According to those in the know, there are such events regularly in towns and villages around the region mark particular saints’ days but of course everywhere has a full programme of events to mark Semana Santa (Holy Week). In Velez-Malaga (the nearest large town to where we were) the celebration of Semana Santa is recognised as one of the most impressive in the whole of Spain.

Along with everything you would expect of a fiesta (including amazing food and drink), there are processions, much like the one we witnessed in Triana, which become ever more grand throughout the week – starting on Palm Sunday and culminating with the Resurrection procession on Easter Day. The processions are accompanied by bands with crowds carrying candles. There are also huge floats (tronos) weighing up to 5,000kg, carried by large numbers of people, that depict scenes from the events in the week leading to Christ’s death and Resurrection.

Good Friday trono – Malaga

From time to time the crowd are become silence and the procession pauses while a saeta is sung. A saeta is an acoustic religious song (often in Flamenco style) sung from a balcony accompanied by wonderful guitar playing. After the saeta, the band start up again and theprocession moves forward. These processions seem to be able to blend celebration with sombre reflection and at the same time are also incredibly beautiful and moving.

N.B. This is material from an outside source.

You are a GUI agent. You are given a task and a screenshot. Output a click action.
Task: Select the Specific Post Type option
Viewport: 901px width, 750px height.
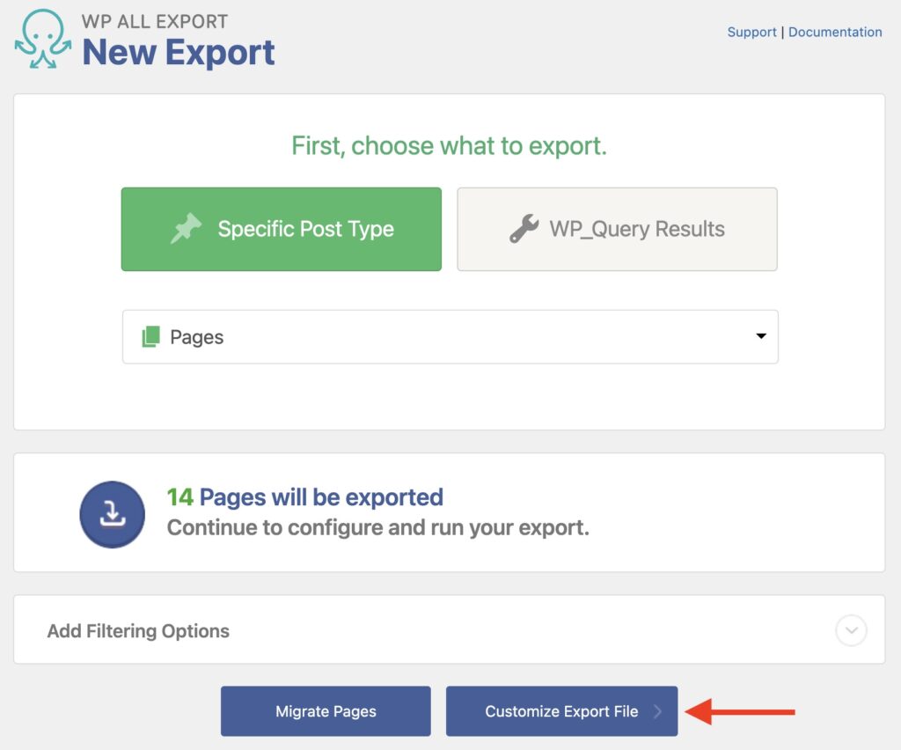(x=281, y=229)
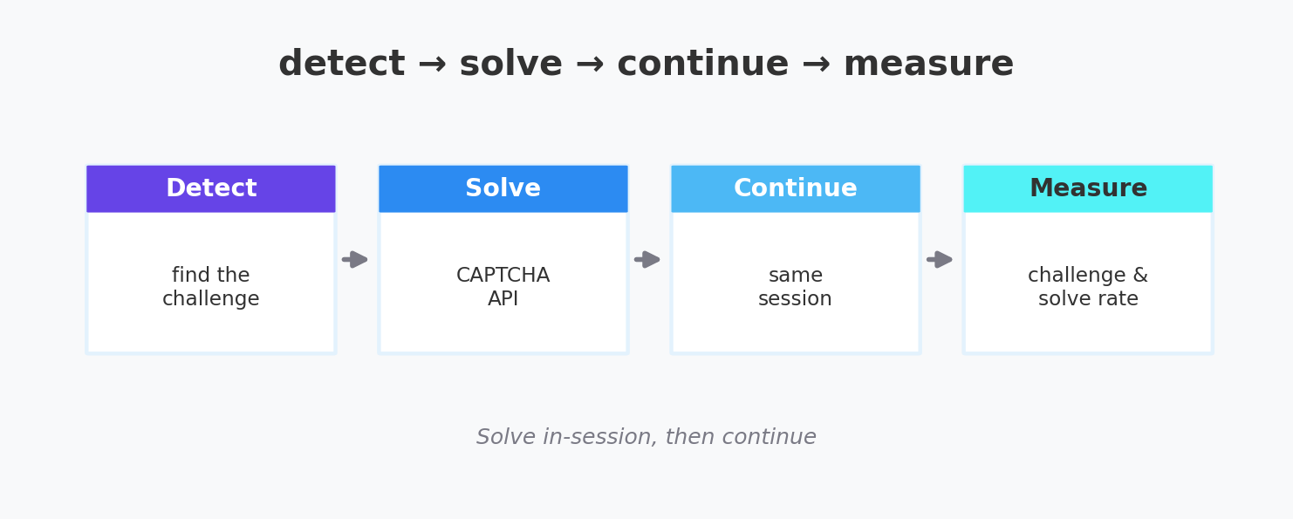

This year along with other local churches we are once again holding a Walk of Witness from Kincardine Church in Ardgay to Creich Church in Bonar Bridge. There will be no huge tronos (just a rough wooden cross carried by one person), nor a band (just the voices of the pilgrims), but just like the people of Velez we will be marking the events of Christ’s last week, in Scripture, in prayer and in song (though maybe not in a flamenco style), as we pause from time to time along the road. When we arrive at Creich Church we will also be ‘partying’ with hot cross buns and coffee!! You are all of course welcome to join us and to bring your friends (we start at Kincardine Church in Ardgay at 10:15am).

Walk of Witness – Ardgay/Bonar

It is interesting to experience and reflect on how different cultures mark the milestones of our faith. We all start with the triumphant entry of Jesus into Jerusalem on Palm Sunday and throughout Holy Week we engage with a number of important events as we reflect on our faith and on the life of Christ, before finally emerging blinking into the light of Easter. Although the Resurrection is a fundamental part of our Christian belief, there can be no Resurrection without all that precedes it, including of course the brutal execution. Conversely without the Resurrection, Jesus was just a good man who was unjustly put to death in a brutal, inhumane and horrendous manner – something that sadly happens daily around the world.

I would therefore encourage you all to engage with some of the events and services during Holy Week – Stations of the Cross in Dornoch on Monday or Tain on Wednesday, our service in Dornoch on Maundy Thursday with its reliving of Jesus washing the feet of his disciples, sharing the last supper with them and then retiring to the Garden of Gethsemane to pray and our moving reading of the Passion from John’s Gospel in our service of Tenebrae or Walk of Witness on Good Friday all tell the story of what happens between Palm Sunday and Easter Day and help us to really understand what our faith is about.